Kültür ve Turizm Bakanı Mehmet Nuri Ersoy, İslam'ın dünyanın en hızlı yayılan din olduğunu belirtip "Bundan da çok rahatsızlar ve her yolu deneyerek bu rahatsızlıklarını ortaya koyuyorlar" dedi.
Kültür ve Turizm Bakanlığı ile Cumhurbaşkanlığı İletişim Başkanlığı’nın desteklediği, Yürütme Kurulu Başkanlığı’nı Radyo, Televizyon ve Üst Kurulu’nun (RTÜK) üstlendiği, organizasyonunu ise Diyanet İşleri Başkanlığı, Erciyes Üniversitesi ve Ankara Bilim Üniversitesi’nin yaptığı 2. Uluslararası Medya ve İslamofobi Forumu, ATO Congresium’da başladı.
Cumhuriyet'in haberine göre programın açılış konuşmasını yapan isimlerden Kültür ve Turizm Bakanı Mehmet Nuri Ersoy, ilk haçlı seferinin üzerinden 926 yıl geçmesine rağmen o günden sonra seferlerin meydanda ve masada da hep devam ettiğin öne sürdü.

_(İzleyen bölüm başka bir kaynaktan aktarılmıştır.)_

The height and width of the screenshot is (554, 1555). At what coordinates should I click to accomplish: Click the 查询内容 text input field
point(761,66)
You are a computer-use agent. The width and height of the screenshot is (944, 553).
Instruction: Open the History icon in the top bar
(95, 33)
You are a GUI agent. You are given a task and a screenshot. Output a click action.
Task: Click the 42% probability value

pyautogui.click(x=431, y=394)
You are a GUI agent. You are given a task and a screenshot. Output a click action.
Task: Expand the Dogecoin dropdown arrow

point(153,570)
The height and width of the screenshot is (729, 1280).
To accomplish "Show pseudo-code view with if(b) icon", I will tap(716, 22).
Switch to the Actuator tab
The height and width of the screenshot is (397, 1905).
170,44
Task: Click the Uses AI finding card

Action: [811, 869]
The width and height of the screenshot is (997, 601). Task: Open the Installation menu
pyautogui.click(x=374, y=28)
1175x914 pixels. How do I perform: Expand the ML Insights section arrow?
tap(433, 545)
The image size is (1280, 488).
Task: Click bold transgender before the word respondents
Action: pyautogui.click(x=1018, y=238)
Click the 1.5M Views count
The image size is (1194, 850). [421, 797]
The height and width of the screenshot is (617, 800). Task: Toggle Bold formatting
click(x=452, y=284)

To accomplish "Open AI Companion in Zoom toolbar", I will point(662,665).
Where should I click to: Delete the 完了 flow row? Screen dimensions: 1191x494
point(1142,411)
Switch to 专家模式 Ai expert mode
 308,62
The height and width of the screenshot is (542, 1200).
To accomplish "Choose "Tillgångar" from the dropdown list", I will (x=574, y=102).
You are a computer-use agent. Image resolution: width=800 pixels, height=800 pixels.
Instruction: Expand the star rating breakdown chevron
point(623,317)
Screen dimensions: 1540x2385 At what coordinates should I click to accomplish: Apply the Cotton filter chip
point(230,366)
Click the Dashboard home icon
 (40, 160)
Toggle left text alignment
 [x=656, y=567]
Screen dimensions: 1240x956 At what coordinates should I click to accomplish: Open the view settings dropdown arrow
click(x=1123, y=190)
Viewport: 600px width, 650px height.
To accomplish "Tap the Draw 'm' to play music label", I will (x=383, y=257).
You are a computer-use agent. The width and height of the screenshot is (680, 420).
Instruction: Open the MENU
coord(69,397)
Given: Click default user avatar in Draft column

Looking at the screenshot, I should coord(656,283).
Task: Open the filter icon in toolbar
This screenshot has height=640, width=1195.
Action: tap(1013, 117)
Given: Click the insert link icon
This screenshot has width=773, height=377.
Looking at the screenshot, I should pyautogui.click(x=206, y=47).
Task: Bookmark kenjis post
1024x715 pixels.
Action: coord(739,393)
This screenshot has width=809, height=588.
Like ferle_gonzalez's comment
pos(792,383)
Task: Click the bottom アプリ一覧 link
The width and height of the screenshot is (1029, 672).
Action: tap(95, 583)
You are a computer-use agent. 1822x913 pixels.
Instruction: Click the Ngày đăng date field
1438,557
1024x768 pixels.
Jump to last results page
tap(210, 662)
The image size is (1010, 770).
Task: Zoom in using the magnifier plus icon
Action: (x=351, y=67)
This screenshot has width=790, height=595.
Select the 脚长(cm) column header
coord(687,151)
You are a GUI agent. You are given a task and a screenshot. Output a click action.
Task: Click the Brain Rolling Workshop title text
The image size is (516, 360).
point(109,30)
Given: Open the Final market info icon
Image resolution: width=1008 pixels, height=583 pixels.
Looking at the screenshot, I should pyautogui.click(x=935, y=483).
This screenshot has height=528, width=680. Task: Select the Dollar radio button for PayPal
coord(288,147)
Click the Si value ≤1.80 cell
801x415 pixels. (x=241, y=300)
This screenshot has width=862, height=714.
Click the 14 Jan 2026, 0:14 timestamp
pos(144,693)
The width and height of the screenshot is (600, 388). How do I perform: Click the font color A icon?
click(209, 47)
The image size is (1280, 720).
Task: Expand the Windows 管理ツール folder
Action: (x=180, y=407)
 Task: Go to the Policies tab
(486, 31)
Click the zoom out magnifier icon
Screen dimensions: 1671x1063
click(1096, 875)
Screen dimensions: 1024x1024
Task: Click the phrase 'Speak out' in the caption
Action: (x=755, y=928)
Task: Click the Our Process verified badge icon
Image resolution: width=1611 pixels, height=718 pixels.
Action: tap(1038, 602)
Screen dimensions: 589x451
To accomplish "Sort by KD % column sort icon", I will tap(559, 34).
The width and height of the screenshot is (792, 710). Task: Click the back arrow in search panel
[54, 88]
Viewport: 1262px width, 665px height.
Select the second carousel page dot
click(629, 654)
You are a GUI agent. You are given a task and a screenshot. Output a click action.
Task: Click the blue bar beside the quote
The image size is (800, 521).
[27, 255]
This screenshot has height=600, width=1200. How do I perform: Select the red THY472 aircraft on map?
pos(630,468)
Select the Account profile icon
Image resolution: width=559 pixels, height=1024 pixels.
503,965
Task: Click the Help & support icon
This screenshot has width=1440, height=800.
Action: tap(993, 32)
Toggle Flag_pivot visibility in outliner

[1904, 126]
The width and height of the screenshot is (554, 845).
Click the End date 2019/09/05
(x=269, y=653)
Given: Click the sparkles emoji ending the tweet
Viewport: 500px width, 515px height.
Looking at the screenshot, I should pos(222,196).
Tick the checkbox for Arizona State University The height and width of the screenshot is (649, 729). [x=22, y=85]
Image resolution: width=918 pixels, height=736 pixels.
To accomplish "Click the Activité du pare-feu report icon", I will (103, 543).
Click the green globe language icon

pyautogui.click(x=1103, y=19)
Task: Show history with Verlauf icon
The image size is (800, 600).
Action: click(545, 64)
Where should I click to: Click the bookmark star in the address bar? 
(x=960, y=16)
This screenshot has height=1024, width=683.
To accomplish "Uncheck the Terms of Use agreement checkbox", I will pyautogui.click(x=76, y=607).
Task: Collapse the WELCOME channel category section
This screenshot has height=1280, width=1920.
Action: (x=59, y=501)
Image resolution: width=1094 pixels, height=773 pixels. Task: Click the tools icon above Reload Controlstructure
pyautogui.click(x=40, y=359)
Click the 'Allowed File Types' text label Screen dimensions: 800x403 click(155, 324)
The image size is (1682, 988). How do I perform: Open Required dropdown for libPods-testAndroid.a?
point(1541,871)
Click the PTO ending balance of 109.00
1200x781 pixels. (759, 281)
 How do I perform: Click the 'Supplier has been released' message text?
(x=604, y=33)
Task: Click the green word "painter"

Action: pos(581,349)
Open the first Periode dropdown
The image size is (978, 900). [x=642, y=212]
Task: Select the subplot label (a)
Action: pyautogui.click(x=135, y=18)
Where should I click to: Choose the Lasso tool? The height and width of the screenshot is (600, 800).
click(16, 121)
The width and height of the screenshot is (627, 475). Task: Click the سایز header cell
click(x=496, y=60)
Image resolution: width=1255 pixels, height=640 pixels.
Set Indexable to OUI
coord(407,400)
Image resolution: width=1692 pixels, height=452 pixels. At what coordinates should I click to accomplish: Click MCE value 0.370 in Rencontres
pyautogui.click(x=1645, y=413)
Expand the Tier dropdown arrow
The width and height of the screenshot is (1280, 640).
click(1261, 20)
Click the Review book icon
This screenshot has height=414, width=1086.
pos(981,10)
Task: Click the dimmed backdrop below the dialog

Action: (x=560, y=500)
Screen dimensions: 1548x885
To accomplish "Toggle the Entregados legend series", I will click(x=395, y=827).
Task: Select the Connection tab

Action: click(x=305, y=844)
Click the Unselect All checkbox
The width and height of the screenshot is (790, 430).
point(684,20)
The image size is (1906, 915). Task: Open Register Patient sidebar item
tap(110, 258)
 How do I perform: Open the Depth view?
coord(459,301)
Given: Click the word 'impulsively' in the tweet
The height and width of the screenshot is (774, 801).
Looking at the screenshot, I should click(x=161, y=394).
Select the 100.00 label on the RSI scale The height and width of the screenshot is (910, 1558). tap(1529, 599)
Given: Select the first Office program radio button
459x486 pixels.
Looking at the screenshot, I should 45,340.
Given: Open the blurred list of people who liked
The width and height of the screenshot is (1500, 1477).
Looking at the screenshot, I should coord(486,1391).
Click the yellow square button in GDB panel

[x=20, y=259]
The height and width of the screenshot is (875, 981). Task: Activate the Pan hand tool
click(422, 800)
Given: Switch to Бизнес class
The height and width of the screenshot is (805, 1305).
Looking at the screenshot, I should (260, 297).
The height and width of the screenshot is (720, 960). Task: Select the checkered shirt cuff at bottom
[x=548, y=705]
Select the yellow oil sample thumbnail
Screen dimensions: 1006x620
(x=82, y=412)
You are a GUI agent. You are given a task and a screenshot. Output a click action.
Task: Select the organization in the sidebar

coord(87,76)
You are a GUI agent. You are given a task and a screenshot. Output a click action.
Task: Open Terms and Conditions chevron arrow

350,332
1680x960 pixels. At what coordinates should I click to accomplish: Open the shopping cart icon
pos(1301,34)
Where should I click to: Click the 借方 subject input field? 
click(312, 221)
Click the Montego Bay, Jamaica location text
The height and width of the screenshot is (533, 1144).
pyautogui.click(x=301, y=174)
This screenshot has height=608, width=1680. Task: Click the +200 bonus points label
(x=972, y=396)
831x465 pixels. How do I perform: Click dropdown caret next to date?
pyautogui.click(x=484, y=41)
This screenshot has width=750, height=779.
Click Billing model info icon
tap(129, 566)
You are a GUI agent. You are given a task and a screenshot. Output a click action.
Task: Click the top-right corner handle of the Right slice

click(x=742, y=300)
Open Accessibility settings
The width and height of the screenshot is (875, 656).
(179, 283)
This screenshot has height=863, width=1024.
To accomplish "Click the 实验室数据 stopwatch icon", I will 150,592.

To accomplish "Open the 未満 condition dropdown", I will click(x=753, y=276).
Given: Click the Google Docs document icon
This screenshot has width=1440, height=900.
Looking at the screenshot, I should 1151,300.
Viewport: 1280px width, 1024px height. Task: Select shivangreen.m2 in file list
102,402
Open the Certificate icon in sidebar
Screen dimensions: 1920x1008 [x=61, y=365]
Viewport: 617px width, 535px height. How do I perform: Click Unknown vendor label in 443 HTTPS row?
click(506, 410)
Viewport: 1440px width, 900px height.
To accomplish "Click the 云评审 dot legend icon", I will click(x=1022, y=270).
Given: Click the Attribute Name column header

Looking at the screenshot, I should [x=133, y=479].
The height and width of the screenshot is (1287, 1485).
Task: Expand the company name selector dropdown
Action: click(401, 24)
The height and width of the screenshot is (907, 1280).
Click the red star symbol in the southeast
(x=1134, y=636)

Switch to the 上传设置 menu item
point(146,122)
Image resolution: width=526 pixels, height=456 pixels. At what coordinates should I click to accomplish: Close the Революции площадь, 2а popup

"İlk haçlı seferinin üstünden 926 yıl geçti. O günden sonra meydanda da masada da o seferler hep devam etti. Ettikçe de hüsranları büyüdü. Bugün karşılarında 2 milyara yaklaşan nüfusuyla bir İslam dünyası dimdik durdu" diyen Ersoy, "Üstelik İslam bütün iftiralara milyarlarca euro ve dolar harcanarak siyasetten sanata her şeyin alet edildiği algı yönetimine rağmen bugün de dünyanın en hızlı yayılan dinidir. Bundan da çok rahatsızlar ve her yolu deneyerek bu rahatsızlıklarını ortaya koyuyorlar. Medya bu işin neresindedir sorusunun cevabı ise son olarak Ukrayna’da yaşanan savaşın acısı üzerinden bir kez daha gördük” diye konuştu.
Ersoy sözlerini şöyle sürdürdü:
"Öne süreceğimiz her fikrin hayata geçirilmesi İslam dünyasının birliğinin gücüyle mümkündür"
"Hiçbir yalan, hiçbir iftira bizi biz olmaktan vazgeçiremez, özümüzden ve değerlerimizden koparamaz. En önemli etkiyi sağlayacak unsur İslam dünyasının birliği ve beraberliği olacaktır. Öne süreceğimiz her fikrin hayata geçirilmesi bu birliğin gücüyle mümkündür. Bu güç yalancıları doğruya mecbur etme potansiyelini de taşımaktadır. Son olarak medyanın karşısında medyayla durmanın, yanlı ve yanlış içeriklerin karşısında doğru ve tarafsız içerik üretimiyle mücadele etmenin sonuç getireceğini farklı örnekler üzerinden az ya da çok tecrübe ettik. Sadece televizyonları ve gazeteleri değil, özellikle günümüzde dijital dünyayı, oyunlardan sosyal medyaya uzanan geniş mecrayı en iyi şekilde kullanmak bir zorunluluk haline gelmiştir.”